Libvirt slow after a couple of months uptime

Hello, I have some issues with libvirtd getting slow over time. After a fresh reboot (or systemctl restart libvirtd) virsh list / virt-install is fast, as expected, but after a couple of months uptime they both take a significantly longer time. Virsh list takes around 3 seconds (from 0.04s on a fresh reboot) and virt-install takes over a minute (from around a second). Running strace on virsh list it seems to get stuck in a loop on this: poll([{fd=5<socket:[173169773]>, events=POLLOUT}, {fd=6<anon_inode:[eventfd]>, events=POLLIN}], 2, -1) = 2 ([{fd=5, revents=POLLOUT}, {fd=6, revents=POLLIN}]) While restarting libvirtd fixes it a restart takes around 1 minute where ebtables rules etc are recreated and it does interrupt the service. What could cause this? How would I troubleshoot this? I'm running Ubuntu 22.04 / libvirt 8.0.0 with 70 active VM’s on a 16/32 core machine with 256GB of ram, CPU is below 50% usage at all times, memory below 50% usage and swap 0% usage. Thanks, André

On Fri, Sep 16, 2022 at 19:41:28 +0200, André Malm wrote:
Hello,
I have some issues with libvirtd getting slow over time.
After a fresh reboot (or systemctl restart libvirtd) virsh list / virt-install is fast, as expected, but after a couple of months uptime they both take a significantly longer time.
Virsh list takes around 3 seconds (from 0.04s on a fresh reboot) and virt-install takes over a minute (from around a second).
Running strace on virsh list it seems to get stuck in a loop on this: poll([{fd=5<socket:[173169773]>, events=POLLOUT}, {fd=6<anon_inode:[eventfd]>, events=POLLIN}], 2, -1) = 2 ([{fd=5, revents=POLLOUT}, {fd=6, revents=POLLIN}])
Unfortunately this bit doesn't help much. Virsh' is simply a client which does RPC over a unix socket to the libvirt/virtqemud daemon based on your host configuration. This means that what you straced was simply a event loop waiting for the communication with the server. In fact there's a whole thread simply for polling and dispatching the calls so it's expected that it's always stuck in a poll().
While restarting libvirtd fixes it
So it looks like the problem isn't in virsh at all. In such case stracing virsh won't help at all as it's a completely different process from the dameon.
a restart takes around 1 minute where ebtables rules etc are recreated and it does interrupt the service. What could cause this? How would I troubleshoot this?
The best way to at least get an idea where the problem might be would be to collect debug logs of the libvirt daemon (libvirtd/virtqemud based on how your host is configured). To enable debug logs you can use the following guide, which also explains how to figure out which daemon is in use and also outlines how to set it without restarting the daemon. Make sure to read the appropriate chapters: https://www.libvirt.org/kbase/debuglogs.html The log contains timestamps so we'll be able to see what bogs down the runtime once it's in the 'slow' period.

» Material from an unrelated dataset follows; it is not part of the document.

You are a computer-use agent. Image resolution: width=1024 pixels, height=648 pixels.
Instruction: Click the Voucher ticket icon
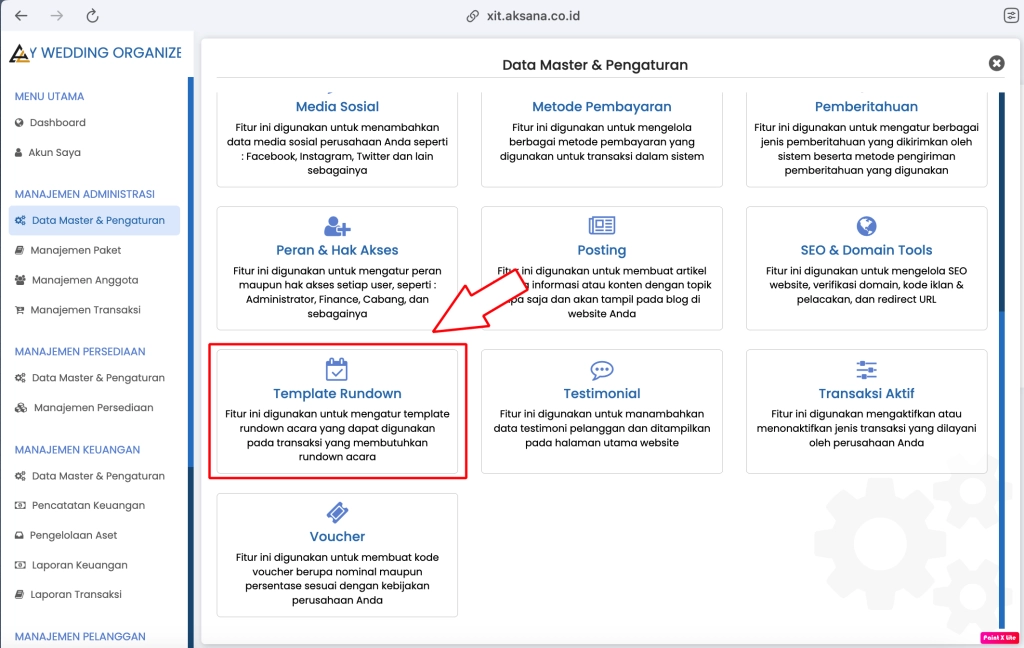[337, 513]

Hello, Thanks for the reply. I've now run into a slow server again and the debug log print around 500 of these lines a second; 2022-11-11 06:55:52.948+0000: 1470: debug : virEventGLibHandleDispatch:113 : Dispatch handler data=0x7f336402ac00 watch=7 fd=24 events=1 opaque=(nil) 2022-11-11 06:55:52.948+0000: 1470: info : virEventGLibHandleDispatch:116 : EVENT_GLIB_DISPATCH_HANDLE: watch=7 events=1 cb=0x7f33a824d610 opaque=(nil) 2022-11-11 06:55:52.948+0000: 1470: debug : virEventRunDefaultImpl:341 : running default event implementation What might be causing this? Den 2022-09-19 kl. 13:22, skrev Peter Krempa:
On Fri, Sep 16, 2022 at 19:41:28 +0200, André Malm wrote:
Hello,
I have some issues with libvirtd getting slow over time.
After a fresh reboot (or systemctl restart libvirtd) virsh list / virt-install is fast, as expected, but after a couple of months uptime they both take a significantly longer time.
Virsh list takes around 3 seconds (from 0.04s on a fresh reboot) and virt-install takes over a minute (from around a second).
Running strace on virsh list it seems to get stuck in a loop on this: poll([{fd=5<socket:[173169773]>, events=POLLOUT}, {fd=6<anon_inode:[eventfd]>, events=POLLIN}], 2, -1) = 2 ([{fd=5, revents=POLLOUT}, {fd=6, revents=POLLIN}]) Unfortunately this bit doesn't help much. Virsh' is simply a client which does RPC over a unix socket to the libvirt/virtqemud daemon based on your host configuration.
This means that what you straced was simply a event loop waiting for the communication with the server. In fact there's a whole thread simply for polling and dispatching the calls so it's expected that it's always stuck in a poll().
While restarting libvirtd fixes it So it looks like the problem isn't in virsh at all. In such case stracing virsh won't help at all as it's a completely different process from the dameon.
a restart takes around 1 minute where ebtables rules etc are recreated and it does interrupt the service. What could cause this? How would I troubleshoot this? The best way to at least get an idea where the problem might be would be to collect debug logs of the libvirt daemon (libvirtd/virtqemud based on how your host is configured).
To enable debug logs you can use the following guide, which also explains how to figure out which daemon is in use and also outlines how to set it without restarting the daemon. Make sure to read the appropriate chapters:
https://www.libvirt.org/kbase/debuglogs.html
The log contains timestamps so we'll be able to see what bogs down the runtime once it's in the 'slow' period.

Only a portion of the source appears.